Okay, listen up! There is so much dogma in the various camps about the right way or wrong way to do Keto, that it is enough to make a person’s head spin — even for someone who has followed Keto for quite some time. Net carbs vs. total carbs. Tracking vs. not tracking. Moderate protein vs. high protein. Plate fat vs. body fat. Extended fasting . . . intermittent fasting . . . never fasting. If it fits your macros (IIFYM). Lazy Keto. One Meal a Day (OMAD). Peanuts, no peanuts. Soy, no soy. Calories matter vs. calories do not count. GNG (gluconeogenesis): immediate horror vs. not-so-fast negligible. Count macros, don’t count macros. On and on. All these rules (which are supported in as many varying measures as the people who live by them are varied) add up to a big pile of confusion for newbies and experienced alike, and often are fodder for huge social media drama — including, but not limited to, people being kicked out of Facebook groups! I henceforth declare this drama DOGMANTICS.

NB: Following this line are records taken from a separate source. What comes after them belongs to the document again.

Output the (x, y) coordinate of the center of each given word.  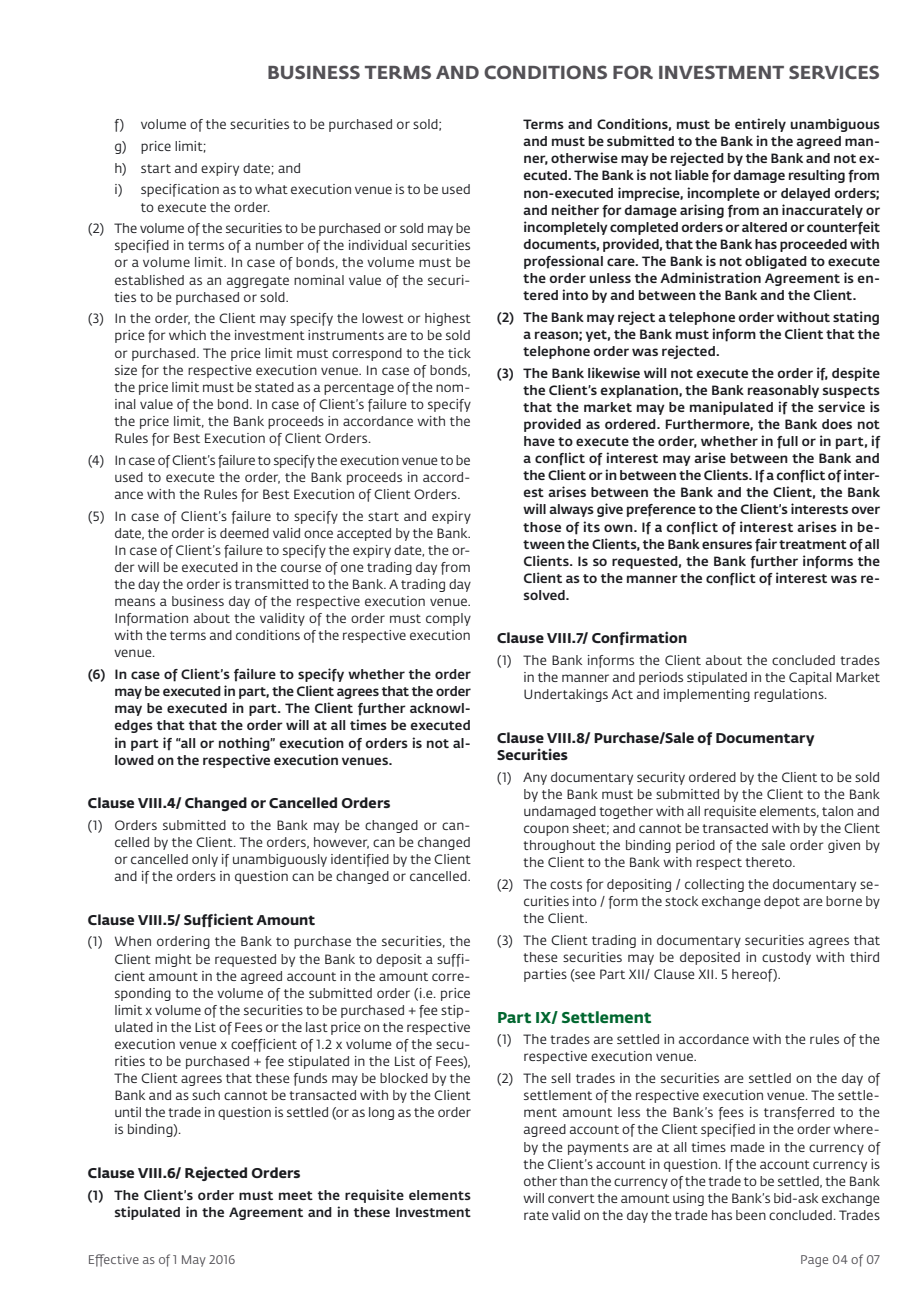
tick (459, 353)
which (187, 335)
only (205, 860)
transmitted (271, 584)
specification (180, 190)
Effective (114, 1260)
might (173, 960)
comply (448, 619)
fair (766, 545)
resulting (817, 176)
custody (786, 958)
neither (575, 209)
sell (561, 1078)
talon (837, 811)
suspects (851, 392)
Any (535, 778)
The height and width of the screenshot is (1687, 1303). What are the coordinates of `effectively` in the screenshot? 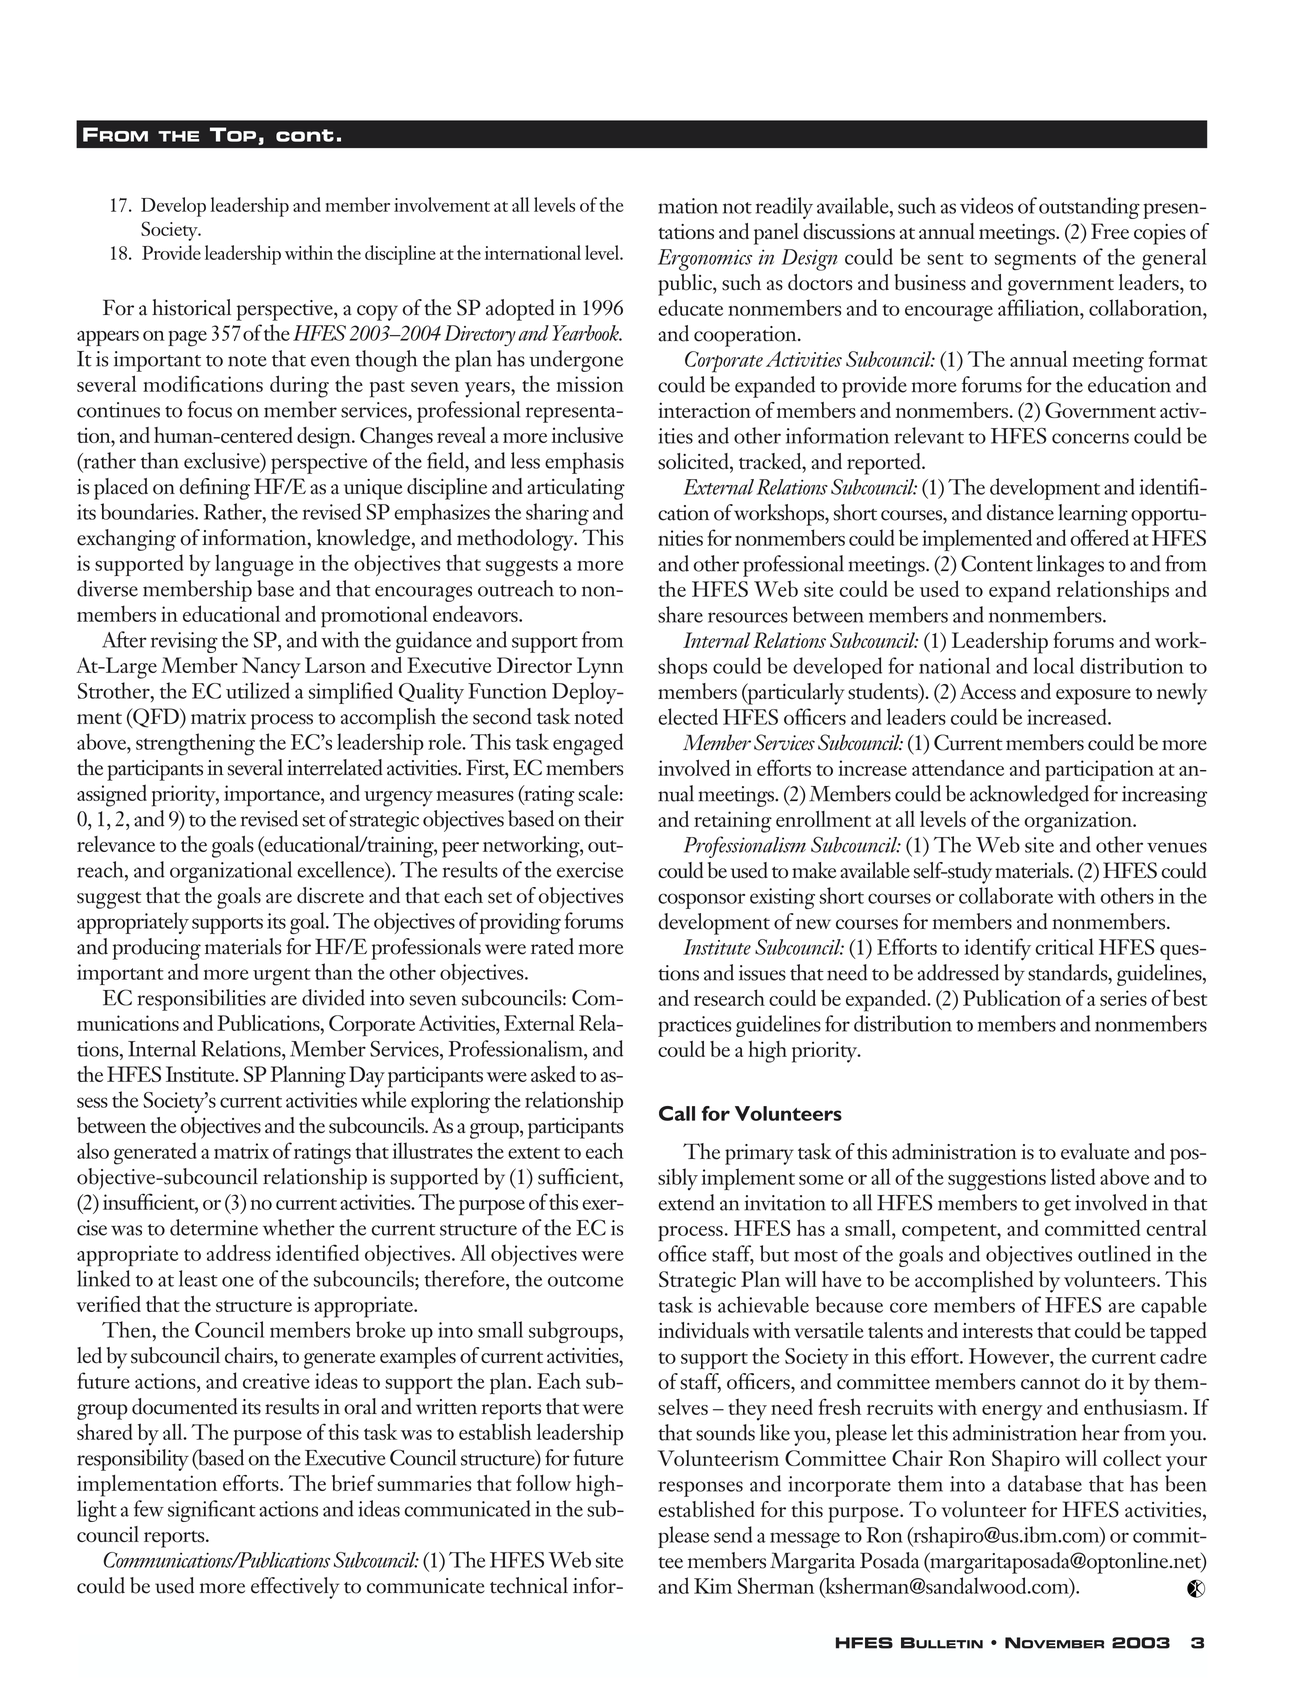 It's located at (295, 1588).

I have worked my way through every piece of that dogma since my beginnings with Keto. As a matter of fact, my first stab at social media was "Keto My Way." I was so confused that on almost a weekly basis I changed what I was doing (most notably my issues with tracking vs. not tracking, and net carbs vs. total carbs). I called it my journey, but actually I was just fumbling around, advancing very little in my understanding of how to do Keto. I lost weight and my health markers improved — just by virtue of the fact that I kept my carbs low, be they net or total (I finally settled on a melded system that I describe in this FAQ).
When I became a coach, my very first promise to myself was that I would not take part in any of these dogmantics and that I would do my best to help my clients do Keto their way with the knowledge I had and the information I respected. But even with that promise to myself and to my clients, I felt more like a wanderer than a confident Granny Keto. Recently I had a very long talk with Amy Berger, the author of The Alzheimer's Antidote. She is so incredibly the voice of reason; she helped me sort out many of my questions and concerns, and also helped me see that I have a right to be a voice in this community — even if the voice is to only say “STOP THE DOGMANTICS!” I also have the right to say NO to some of the dogma out there, i.e., you must fast, you must keep your protein moderate (and how do you even define “moderate”?), you must eat fat — lots of it, and if you are hungry or are stalled then for sure you must eat more fat!
Paradigm shift within the paradigm shift
I realize that it is important to know what Keto is all about, but ultimately it is about keeping your carbs low (and even that can have a range once you get to know your body). Keto is so much simpler than the perpetrators of dogmantics would have you believe. Keep total carbs below 20 (to start). Eat plenty of fresh leafy green and above-ground vegetables that either do not have to be counted in those 20 carbs, or if you must, at least count them as net (no, this is not permission to eat a bathtub full of salad — but neither do you have to measure out a scant two cups and take out the extra three lettuce leaves). And as far as protein and fat are concerned, I really depart from the dogmantics of the issues and instead venture into the more reasonable, kind, and loving viewpoints.
Back to my conversation with Amy Berger: I told her that I am hungry all the time and she was aghast when I told her how scaled back my protein is (50–60g daily). She said that 80–100 grams of protein should be the basement level of what I am eating, and that I am probably not losing weight because I am eating too much fat in an attempt to assuage that hunger. In most dogmantics camps, if someone says they are hungry or aren't losing weight, the answer always is "EAT MORE FAT." For me, however, the extra fat will never stop the hunger, but a bit of tuna will always increase the time I can go between meals! I intuitively knew this, but because of the dogmantics between the “plate fat camps” and the "body fat camps," and although I understand that calories don’t count (in the context of 200 calories of butter is better for you than 100 calories of candy), I felt shunned by some groups for leaning towards the view that if you excessively eat plate fat you will never burn body fat. (By the way, there is a lot of self-shaming going on in social media dogmantics.)
Again, the success of Keto is keeping carbs low. Period. I am experimenting with moderating fat and reversing my stance on keeping protein low (defined as moderate, but actually it is low!). This is not permission to eat a 2-pound steak in one sitting! It just means that if I am hungry, maybe I will reach for a chicken leg or a deviled egg instead of a fat bomb or broth with butter.
On Amy’s advice, I am reading Dr. Atkins' New Diet Revolution and New Atkins for a New You. I also devoured work by Dr. Ted Naiman. Please look him up — he has his own site as well as wonderful articles, graphics and videos on The Diet Doctor site. Please also — especially — visit Amy Berger’s site for some fabulous blog posts on these issues! It is possible for all these voices of reason to knock the dogmantics out of your own head so that you can move forward and find all the success you deserve!